[START OF Raw records]
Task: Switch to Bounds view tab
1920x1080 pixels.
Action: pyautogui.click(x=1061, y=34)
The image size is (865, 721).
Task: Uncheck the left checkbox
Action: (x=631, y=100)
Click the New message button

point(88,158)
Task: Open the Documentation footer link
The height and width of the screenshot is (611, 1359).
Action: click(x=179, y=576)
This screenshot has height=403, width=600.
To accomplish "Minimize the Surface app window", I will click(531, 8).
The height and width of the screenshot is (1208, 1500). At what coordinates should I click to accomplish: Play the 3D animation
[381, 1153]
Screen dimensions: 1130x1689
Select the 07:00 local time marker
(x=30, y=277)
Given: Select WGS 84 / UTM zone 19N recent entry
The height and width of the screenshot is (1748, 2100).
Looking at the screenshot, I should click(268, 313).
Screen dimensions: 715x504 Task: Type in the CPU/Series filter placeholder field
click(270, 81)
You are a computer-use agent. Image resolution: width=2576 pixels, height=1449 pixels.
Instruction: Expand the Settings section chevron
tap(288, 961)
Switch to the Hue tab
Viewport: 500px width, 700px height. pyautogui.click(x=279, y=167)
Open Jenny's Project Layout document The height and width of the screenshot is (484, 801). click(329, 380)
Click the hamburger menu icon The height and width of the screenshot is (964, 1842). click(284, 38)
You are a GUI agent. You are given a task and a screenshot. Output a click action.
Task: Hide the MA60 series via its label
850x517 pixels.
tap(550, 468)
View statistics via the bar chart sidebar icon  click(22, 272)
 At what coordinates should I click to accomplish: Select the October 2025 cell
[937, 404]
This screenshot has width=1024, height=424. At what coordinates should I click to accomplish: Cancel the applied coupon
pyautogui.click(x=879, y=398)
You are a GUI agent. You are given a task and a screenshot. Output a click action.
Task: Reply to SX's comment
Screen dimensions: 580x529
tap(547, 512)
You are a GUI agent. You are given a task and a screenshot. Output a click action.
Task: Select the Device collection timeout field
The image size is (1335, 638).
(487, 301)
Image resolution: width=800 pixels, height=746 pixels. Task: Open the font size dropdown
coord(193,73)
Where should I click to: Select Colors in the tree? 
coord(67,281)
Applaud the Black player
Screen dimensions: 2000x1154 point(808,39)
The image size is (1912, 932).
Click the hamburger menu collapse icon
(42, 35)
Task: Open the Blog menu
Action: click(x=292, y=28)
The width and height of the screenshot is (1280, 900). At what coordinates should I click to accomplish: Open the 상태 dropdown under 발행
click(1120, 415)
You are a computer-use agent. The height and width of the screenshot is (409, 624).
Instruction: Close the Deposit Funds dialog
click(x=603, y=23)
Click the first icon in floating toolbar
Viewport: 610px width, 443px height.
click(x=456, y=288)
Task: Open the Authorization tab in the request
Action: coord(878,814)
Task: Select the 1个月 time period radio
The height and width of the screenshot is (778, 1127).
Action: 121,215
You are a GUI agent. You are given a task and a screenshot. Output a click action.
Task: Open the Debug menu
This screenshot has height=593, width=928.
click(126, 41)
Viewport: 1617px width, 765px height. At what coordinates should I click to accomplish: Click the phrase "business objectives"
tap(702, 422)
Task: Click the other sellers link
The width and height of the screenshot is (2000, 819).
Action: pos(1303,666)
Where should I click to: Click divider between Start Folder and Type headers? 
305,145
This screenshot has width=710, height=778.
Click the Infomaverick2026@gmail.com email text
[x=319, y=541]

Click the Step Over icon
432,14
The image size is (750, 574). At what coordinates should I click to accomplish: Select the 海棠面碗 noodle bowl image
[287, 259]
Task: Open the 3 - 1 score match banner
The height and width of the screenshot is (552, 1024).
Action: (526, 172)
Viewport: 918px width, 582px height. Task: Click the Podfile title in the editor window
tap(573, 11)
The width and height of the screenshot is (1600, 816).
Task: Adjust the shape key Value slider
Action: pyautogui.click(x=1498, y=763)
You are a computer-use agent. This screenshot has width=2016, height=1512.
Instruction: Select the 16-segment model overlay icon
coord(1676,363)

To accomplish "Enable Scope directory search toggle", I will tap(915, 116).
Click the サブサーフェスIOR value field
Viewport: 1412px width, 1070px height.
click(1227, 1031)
[END OF Raw records]
# Stated exercise:
Write out every line of the data above as a JSON list of strings, one string per line, with blank lines omitted.

# Solution for this task:
[
  "Task: Switch to Bounds view tab",
  "1920x1080 pixels.",
  "Action: pyautogui.click(x=1061, y=34)",
  "The image size is (865, 721).",
  "Task: Uncheck the left checkbox",
  "Action: (x=631, y=100)",
  "Click the New message button",
  "point(88,158)",
  "Task: Open the Documentation footer link",
  "The height and width of the screenshot is (611, 1359).",
  "Action: click(x=179, y=576)",
  "This screenshot has height=403, width=600.",
  "To accomplish \"Minimize the Surface app window\", I will click(531, 8).",
  "The height and width of the screenshot is (1208, 1500). At what coordinates should I click to accomplish: Play the 3D animation",
  "[381, 1153]",
  "Screen dimensions: 1130x1689",
  "Select the 07:00 local time marker",
  "(x=30, y=277)",
  "Given: Select WGS 84 / UTM zone 19N recent entry",
  "The height and width of the screenshot is (1748, 2100).",
  "Looking at the screenshot, I should click(268, 313).",
  "Screen dimensions: 715x504 Task: Type in the CPU/Series filter placeholder field",
  "click(270, 81)",
  "You are a computer-use agent. Image resolution: width=2576 pixels, height=1449 pixels.",
  "Instruction: Expand the Settings section chevron",
  "tap(288, 961)",
  "Switch to the Hue tab",
  "Viewport: 500px width, 700px height. pyautogui.click(x=279, y=167)",
  "Open Jenny's Project Layout document The height and width of the screenshot is (484, 801). click(329, 380)",
  "Click the hamburger menu icon The height and width of the screenshot is (964, 1842). click(284, 38)",
  "You are a GUI agent. You are given a task and a screenshot. Output a click action.",
  "Task: Hide the MA60 series via its label",
  "850x517 pixels.",
  "tap(550, 468)",
  "View statistics via the bar chart sidebar icon  click(22, 272)",
  " At what coordinates should I click to accomplish: Select the October 2025 cell",
  "[937, 404]",
  "This screenshot has width=1024, height=424. At what coordinates should I click to accomplish: Cancel the applied coupon",
  "pyautogui.click(x=879, y=398)",
  "You are a GUI agent. You are given a task and a screenshot. Output a click action.",
  "Task: Reply to SX's comment",
  "Screen dimensions: 580x529",
  "tap(547, 512)",
  "You are a GUI agent. You are given a task and a screenshot. Output a click action.",
  "Task: Select the Device collection timeout field",
  "The image size is (1335, 638).",
  "(487, 301)",
  "Image resolution: width=800 pixels, height=746 pixels. Task: Open the font size dropdown",
  "coord(193,73)",
  "Where should I click to: Select Colors in the tree? ",
  "coord(67,281)",
  "Applaud the Black player",
  "Screen dimensions: 2000x1154 point(808,39)",
  "The image size is (1912, 932).",
  "Click the hamburger menu collapse icon",
  "(42, 35)",
  "Task: Open the Blog menu",
  "Action: click(x=292, y=28)",
  "The width and height of the screenshot is (1280, 900). At what coordinates should I click to accomplish: Open the 상태 dropdown under 발행",
  "click(1120, 415)",
  "You are a computer-use agent. The height and width of the screenshot is (409, 624).",
  "Instruction: Close the Deposit Funds dialog",
  "click(x=603, y=23)",
  "Click the first icon in floating toolbar",
  "Viewport: 610px width, 443px height.",
  "click(x=456, y=288)",
  "Task: Open the Authorization tab in the request",
  "Action: coord(878,814)",
  "Task: Select the 1个月 time period radio",
  "The height and width of the screenshot is (778, 1127).",
  "Action: 121,215",
  "You are a GUI agent. You are given a task and a screenshot. Output a click action.",
  "Task: Open the Debug menu",
  "This screenshot has height=593, width=928.",
  "click(126, 41)",
  "Viewport: 1617px width, 765px height. At what coordinates should I click to accomplish: Click the phrase \"business objectives\"",
  "tap(702, 422)",
  "Task: Click the other sellers link",
  "The width and height of the screenshot is (2000, 819).",
  "Action: pos(1303,666)",
  "Where should I click to: Click divider between Start Folder and Type headers? ",
  "305,145",
  "This screenshot has width=710, height=778.",
  "Click the Infomaverick2026@gmail.com email text",
  "[x=319, y=541]",
  "Click the Step Over icon",
  "432,14",
  "The image size is (750, 574). At what coordinates should I click to accomplish: Select the 海棠面碗 noodle bowl image",
  "[287, 259]",
  "Task: Open the 3 - 1 score match banner",
  "The height and width of the screenshot is (552, 1024).",
  "Action: (526, 172)",
  "Viewport: 918px width, 582px height. Task: Click the Podfile title in the editor window",
  "tap(573, 11)",
  "The width and height of the screenshot is (1600, 816).",
  "Task: Adjust the shape key Value slider",
  "Action: pyautogui.click(x=1498, y=763)",
  "You are a computer-use agent. This screenshot has width=2016, height=1512.",
  "Instruction: Select the 16-segment model overlay icon",
  "coord(1676,363)",
  "To accomplish \"Enable Scope directory search toggle\", I will tap(915, 116).",
  "Click the サブサーフェスIOR value field",
  "Viewport: 1412px width, 1070px height.",
  "click(1227, 1031)"
]